No one expected it to go on as long as it did, yet the market kept chugging higher and higher until something unforeseen stopped it in its tracks.
Market Corrections Don’t Tend to Last Very Long
Now some good news and an argument to apply for a cash out refinance so you can get in on the action.
Most stock market corrections, defined as a drop of 10% or more, only last for a short period of time. And the market always goes higher over time.
So one could argue that it’s virtually a no-brainer to invest when the Dow is at 20k if it was previously close to 30k.
Per Yardeni Research, there have been 36 corrections in the S&P 500 since 1950, with the worst being a 57% drop during the Great Recession.
And the average correction time, which is peak to trough, is roughly 196 calendar days. The longest was 929 days in 2000-2002, and the shortest 13 days in 2018.
The Great Recession correction lasted 517 days, which while long, doesn’t seem too bad given the circumstances.
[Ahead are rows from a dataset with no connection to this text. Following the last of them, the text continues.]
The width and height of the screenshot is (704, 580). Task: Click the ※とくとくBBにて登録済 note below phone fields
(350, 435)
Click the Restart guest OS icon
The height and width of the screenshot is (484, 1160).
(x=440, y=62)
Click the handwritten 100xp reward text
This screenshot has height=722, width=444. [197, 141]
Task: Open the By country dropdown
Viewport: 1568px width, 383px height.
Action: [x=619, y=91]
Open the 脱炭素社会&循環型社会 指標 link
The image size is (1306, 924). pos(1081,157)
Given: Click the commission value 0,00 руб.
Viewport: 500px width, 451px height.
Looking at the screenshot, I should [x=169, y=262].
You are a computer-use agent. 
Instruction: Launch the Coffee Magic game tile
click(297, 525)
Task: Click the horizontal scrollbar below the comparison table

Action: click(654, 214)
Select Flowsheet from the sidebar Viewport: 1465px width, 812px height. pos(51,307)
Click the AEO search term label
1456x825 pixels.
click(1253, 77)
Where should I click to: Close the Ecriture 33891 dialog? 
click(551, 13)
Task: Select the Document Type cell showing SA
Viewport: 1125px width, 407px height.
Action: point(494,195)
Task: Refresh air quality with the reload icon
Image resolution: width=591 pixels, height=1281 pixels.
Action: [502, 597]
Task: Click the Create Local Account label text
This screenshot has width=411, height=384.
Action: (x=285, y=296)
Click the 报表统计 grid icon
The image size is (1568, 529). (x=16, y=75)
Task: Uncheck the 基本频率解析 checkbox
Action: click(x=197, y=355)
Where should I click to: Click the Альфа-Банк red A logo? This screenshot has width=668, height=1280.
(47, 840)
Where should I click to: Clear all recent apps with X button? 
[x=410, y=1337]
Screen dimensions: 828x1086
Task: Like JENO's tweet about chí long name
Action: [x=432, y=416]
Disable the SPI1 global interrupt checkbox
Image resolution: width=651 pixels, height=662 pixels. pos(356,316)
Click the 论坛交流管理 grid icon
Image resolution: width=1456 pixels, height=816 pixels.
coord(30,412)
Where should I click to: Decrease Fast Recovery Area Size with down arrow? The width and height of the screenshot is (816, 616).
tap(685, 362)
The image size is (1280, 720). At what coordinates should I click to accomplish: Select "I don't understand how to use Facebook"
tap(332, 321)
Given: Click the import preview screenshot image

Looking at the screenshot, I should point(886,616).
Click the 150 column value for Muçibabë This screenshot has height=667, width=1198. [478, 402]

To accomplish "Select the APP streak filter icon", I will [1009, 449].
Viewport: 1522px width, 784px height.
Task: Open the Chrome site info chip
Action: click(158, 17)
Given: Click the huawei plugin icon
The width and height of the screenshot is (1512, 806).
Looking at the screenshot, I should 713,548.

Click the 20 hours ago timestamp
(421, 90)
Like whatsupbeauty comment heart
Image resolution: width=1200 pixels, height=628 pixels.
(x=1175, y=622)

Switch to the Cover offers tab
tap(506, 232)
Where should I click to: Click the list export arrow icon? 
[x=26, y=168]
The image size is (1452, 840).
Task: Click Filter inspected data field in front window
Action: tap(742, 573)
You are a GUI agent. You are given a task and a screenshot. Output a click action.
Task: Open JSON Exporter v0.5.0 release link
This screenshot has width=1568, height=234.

The current correction has the S&P down around 30%, and there’s no sign it’s going to turn around at the moment.
Given the large decline, with more possibly to come, it could take quite a bit of time for stocks to bottom.
But they will eventually bottom and reverse course, it’s just a matter of when.
Best Not to Time the Market
Instead of selling all your stocks in a panic, it’s generally best not to do anything. The old adage about timing the market is true, it’s basically impossible.
And if you don’t touch anything, you haven’t really lost anything. It’s all a paper loss (or gain) until you actually sell.
However, you can add to your position(s) when you feel there’s an opportunity.
It’s just difficult to do so when you don’t have a lot of cash on hand, or if you need to deploy that cash toward your monthly mortgage payment and everyday bills instead.
That’s where a cash out refinance could come in handy, though the major caveat here is you’d be borrowing against your home.
So first you need to be able to afford the higher mortgage payment associated with a larger loan balance, and second, you’d have to be comfortable making such a move in the face of Extreme Fear.
For those thinking a HELOC could work, there are two issues that come to mind.
First, they are tied to the prime rate, which is adjustable and will likely increase over time as the stock market rises.
Secondly, in times of crisis, it’s not unheard of for mortgage lenders to freeze credit lines, so if you attempt to open a line and save it for a rainy day, it might get frozen along the way.
The cash-out argument makes sense though – with mortgage rates close to all-time lows, and stocks currently well off their all-time highs, it could be a recipe for some big gains.
Just imagine if those magical 0% mortgage rates were actually real!
But as the chart above shows, it may take some time for things to turn around, especially now with the world facing its most unique crisis in modern history.